[[ Given data open ]]
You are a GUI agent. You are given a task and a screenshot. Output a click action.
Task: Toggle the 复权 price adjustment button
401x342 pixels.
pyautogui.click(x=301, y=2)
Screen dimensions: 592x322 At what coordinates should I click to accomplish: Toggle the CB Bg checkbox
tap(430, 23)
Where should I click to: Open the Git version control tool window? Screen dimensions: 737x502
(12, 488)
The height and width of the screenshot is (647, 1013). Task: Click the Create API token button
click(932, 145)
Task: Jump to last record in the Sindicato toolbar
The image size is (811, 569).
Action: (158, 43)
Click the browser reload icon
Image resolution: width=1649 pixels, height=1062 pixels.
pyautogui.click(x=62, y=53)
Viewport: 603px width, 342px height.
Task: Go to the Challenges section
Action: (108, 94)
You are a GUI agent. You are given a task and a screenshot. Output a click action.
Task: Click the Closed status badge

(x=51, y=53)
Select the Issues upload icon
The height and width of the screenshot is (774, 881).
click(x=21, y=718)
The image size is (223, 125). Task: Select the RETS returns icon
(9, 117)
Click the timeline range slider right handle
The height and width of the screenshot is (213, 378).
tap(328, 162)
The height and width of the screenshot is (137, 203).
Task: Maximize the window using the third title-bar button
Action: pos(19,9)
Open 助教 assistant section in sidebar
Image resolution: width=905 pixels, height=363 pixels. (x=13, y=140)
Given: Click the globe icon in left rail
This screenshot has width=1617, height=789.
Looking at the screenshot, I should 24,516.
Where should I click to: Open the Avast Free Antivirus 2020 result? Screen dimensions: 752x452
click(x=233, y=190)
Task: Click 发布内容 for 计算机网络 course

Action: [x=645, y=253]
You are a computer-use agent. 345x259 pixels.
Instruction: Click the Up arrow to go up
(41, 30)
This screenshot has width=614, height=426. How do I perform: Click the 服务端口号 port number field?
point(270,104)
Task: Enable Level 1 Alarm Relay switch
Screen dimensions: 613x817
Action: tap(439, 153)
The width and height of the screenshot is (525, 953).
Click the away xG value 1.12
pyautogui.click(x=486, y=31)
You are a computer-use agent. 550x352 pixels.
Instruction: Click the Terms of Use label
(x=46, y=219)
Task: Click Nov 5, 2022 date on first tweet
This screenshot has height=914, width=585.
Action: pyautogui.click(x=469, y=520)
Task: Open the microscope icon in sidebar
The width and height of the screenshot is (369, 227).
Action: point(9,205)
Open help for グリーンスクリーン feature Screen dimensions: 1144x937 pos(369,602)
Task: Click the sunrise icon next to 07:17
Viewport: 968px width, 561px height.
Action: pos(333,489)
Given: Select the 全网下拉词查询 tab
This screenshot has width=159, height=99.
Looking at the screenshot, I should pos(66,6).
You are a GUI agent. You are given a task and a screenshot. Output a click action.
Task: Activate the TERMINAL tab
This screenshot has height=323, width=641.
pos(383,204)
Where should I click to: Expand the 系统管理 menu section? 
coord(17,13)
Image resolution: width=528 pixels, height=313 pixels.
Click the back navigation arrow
[[ Given data closed ]]
Aim of the task ▸
Report how many lines in this data include the string "computer", and nothing else.

Task output ▸
2